------ INFORMATION SHOWN ------

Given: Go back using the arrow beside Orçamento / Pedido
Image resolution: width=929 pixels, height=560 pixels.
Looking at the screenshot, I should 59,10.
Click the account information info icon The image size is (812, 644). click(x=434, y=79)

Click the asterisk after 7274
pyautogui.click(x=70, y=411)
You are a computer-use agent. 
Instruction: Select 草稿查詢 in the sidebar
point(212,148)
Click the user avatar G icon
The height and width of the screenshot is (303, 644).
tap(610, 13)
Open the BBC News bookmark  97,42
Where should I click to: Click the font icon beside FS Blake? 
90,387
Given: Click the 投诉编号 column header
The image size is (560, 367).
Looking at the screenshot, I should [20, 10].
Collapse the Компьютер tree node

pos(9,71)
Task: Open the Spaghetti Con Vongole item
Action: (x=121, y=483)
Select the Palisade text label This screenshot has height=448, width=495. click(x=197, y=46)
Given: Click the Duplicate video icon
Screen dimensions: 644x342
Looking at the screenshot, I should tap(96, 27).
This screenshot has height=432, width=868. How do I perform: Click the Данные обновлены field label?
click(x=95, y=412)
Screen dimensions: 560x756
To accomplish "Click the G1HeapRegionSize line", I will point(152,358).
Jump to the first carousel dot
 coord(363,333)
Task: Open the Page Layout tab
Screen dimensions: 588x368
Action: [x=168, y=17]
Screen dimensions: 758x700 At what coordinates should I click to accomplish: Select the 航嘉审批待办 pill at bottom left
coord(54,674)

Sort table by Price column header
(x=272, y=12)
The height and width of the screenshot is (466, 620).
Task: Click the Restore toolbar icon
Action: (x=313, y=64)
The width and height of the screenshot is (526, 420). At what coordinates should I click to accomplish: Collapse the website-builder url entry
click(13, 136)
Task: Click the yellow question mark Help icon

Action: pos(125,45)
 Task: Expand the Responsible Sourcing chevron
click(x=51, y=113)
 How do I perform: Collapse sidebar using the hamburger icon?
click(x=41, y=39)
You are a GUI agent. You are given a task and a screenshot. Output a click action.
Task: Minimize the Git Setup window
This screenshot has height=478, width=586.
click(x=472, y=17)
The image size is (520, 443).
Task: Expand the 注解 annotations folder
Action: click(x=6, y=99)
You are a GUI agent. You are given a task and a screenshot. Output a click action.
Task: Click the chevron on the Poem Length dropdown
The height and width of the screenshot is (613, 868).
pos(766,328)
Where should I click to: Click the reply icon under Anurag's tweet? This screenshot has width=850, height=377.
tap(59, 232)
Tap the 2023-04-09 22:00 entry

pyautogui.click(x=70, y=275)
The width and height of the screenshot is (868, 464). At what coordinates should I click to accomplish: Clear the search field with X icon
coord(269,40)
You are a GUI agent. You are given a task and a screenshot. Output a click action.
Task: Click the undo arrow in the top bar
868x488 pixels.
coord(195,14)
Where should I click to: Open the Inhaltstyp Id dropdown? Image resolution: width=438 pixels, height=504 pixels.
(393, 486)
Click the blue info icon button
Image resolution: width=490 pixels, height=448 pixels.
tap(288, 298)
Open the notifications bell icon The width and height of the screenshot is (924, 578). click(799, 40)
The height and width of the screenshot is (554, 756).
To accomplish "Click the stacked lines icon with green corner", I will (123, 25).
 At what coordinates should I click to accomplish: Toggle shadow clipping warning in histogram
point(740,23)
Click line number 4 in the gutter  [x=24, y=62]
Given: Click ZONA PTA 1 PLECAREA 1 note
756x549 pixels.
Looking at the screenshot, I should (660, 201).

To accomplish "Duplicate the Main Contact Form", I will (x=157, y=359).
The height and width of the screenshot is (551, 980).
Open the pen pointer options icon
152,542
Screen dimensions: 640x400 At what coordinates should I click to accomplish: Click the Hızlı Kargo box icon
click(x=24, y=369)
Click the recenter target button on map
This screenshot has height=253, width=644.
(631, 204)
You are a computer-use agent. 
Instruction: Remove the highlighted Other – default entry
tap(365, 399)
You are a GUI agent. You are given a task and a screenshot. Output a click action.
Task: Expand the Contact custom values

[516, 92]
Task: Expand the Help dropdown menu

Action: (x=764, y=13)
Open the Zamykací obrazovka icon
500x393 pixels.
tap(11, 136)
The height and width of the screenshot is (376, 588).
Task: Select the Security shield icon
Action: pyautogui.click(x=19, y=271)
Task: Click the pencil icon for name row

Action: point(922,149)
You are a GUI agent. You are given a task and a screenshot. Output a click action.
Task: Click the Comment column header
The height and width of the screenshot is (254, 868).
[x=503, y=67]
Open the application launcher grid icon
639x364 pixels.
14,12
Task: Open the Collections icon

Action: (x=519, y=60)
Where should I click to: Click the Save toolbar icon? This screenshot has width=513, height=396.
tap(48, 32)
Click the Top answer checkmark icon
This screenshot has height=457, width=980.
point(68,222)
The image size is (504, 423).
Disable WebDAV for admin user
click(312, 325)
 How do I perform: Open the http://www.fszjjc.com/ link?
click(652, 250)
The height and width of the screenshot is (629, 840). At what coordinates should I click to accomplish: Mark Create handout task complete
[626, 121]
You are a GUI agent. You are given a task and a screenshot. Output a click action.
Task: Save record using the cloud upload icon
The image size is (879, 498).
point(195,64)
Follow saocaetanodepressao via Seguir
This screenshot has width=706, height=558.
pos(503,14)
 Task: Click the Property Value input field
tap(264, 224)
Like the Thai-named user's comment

------

- _WHAT THIS TASK INVOLVES_: Check the entries above for the word "will" and copy every line where it turns up.

- _SOLVED EXERCISE_:
To accomplish "Click the G1HeapRegionSize line", I will point(152,358).
To accomplish "Click the stacked lines icon with green corner", I will (123, 25).
To accomplish "Duplicate the Main Contact Form", I will (x=157, y=359).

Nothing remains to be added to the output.